VW ve Mercedes-Benz, Kanada’dan batarya hammaddesi alacak

Ayrıca Volkswagen ve Mercedes-Benz bu ziyaret sırasında Kanada hükümetiyle ayrı bir anlaşma imzaladı. İki otomotiv devi elektrikli araç bataryalarının üretiminde kullanılan ham maddelere erişim için imzalanan bu anlaşma kapsamında Kanada’dan kobalt, grafit, nikel ve lityum tedarik etmeye başlayacak.
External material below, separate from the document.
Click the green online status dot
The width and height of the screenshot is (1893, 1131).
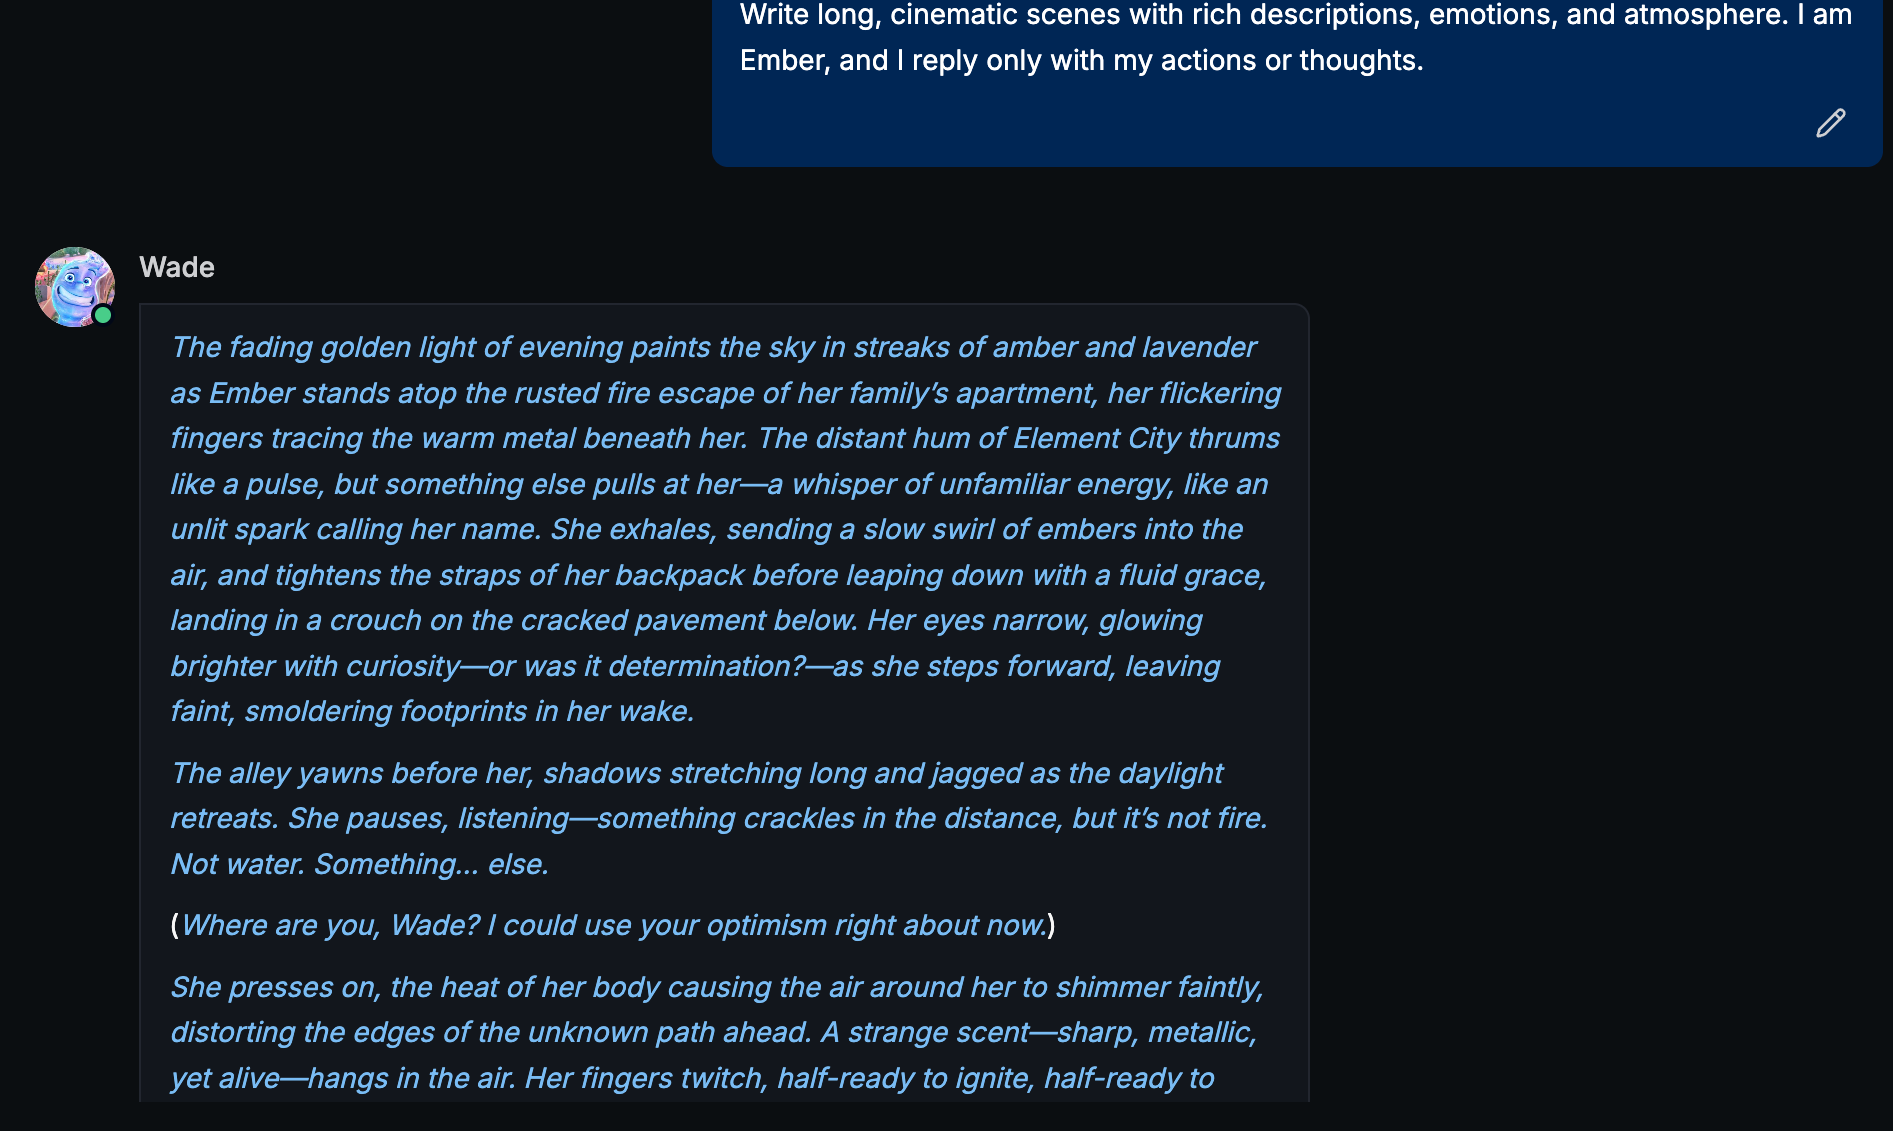(x=103, y=315)
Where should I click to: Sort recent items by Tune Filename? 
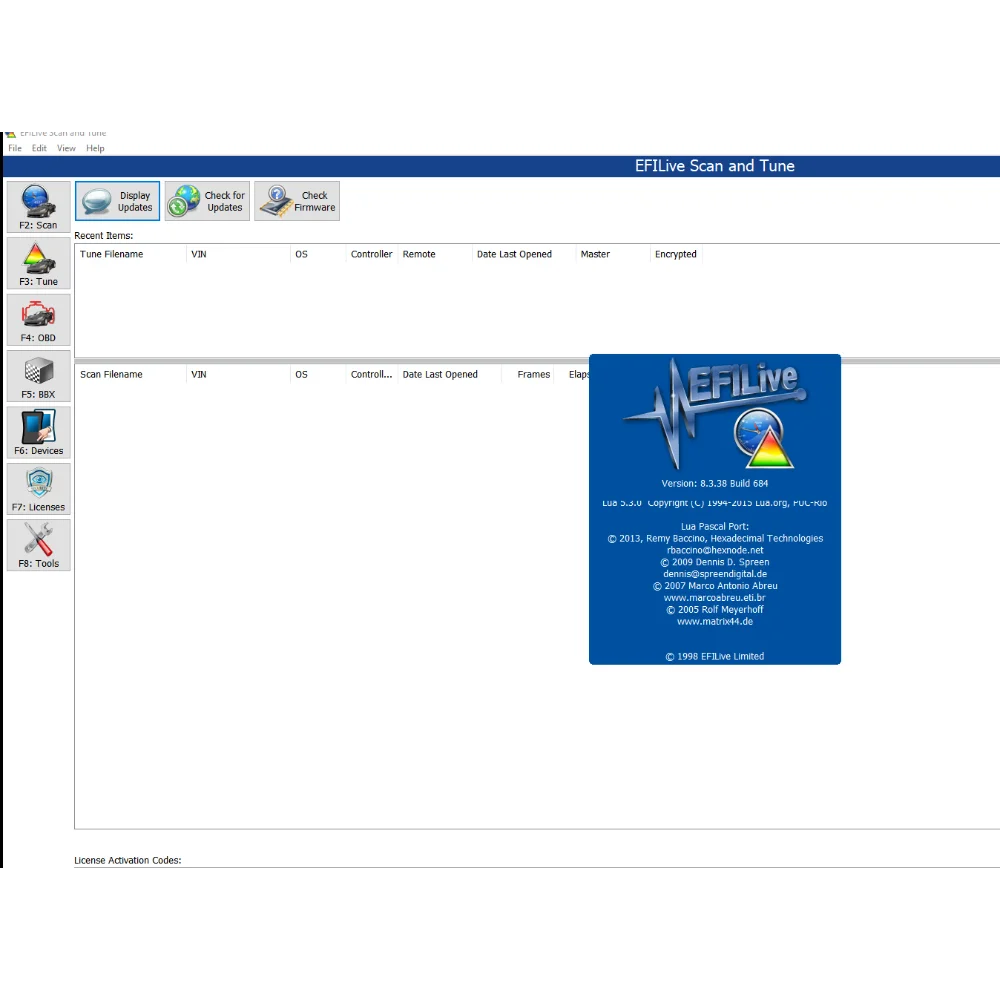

Öte yandan, Alman otomobil üreticileri Volkswagen ve Mercedes-Benz de elektrikli araçları için batarya üretimine yönelik ham maddelere erişim için Kanada hükümeti ile bir anlaşma imzaladı.
kutu:

AB elektrik piyasasına acil durum müdahalesine hazırlanıyor

Ayrıca elektrik piyasasındaki sorunların derinleşmesi nedeniyle AB acil durum müdahalesine de hazırlanıyor. AB Komisyonu Başkanı Ursula von der Leyen, Avrupa elektrik piyasasına yönelik acil durum müdahalesine hazırlandıklarını bildirdi.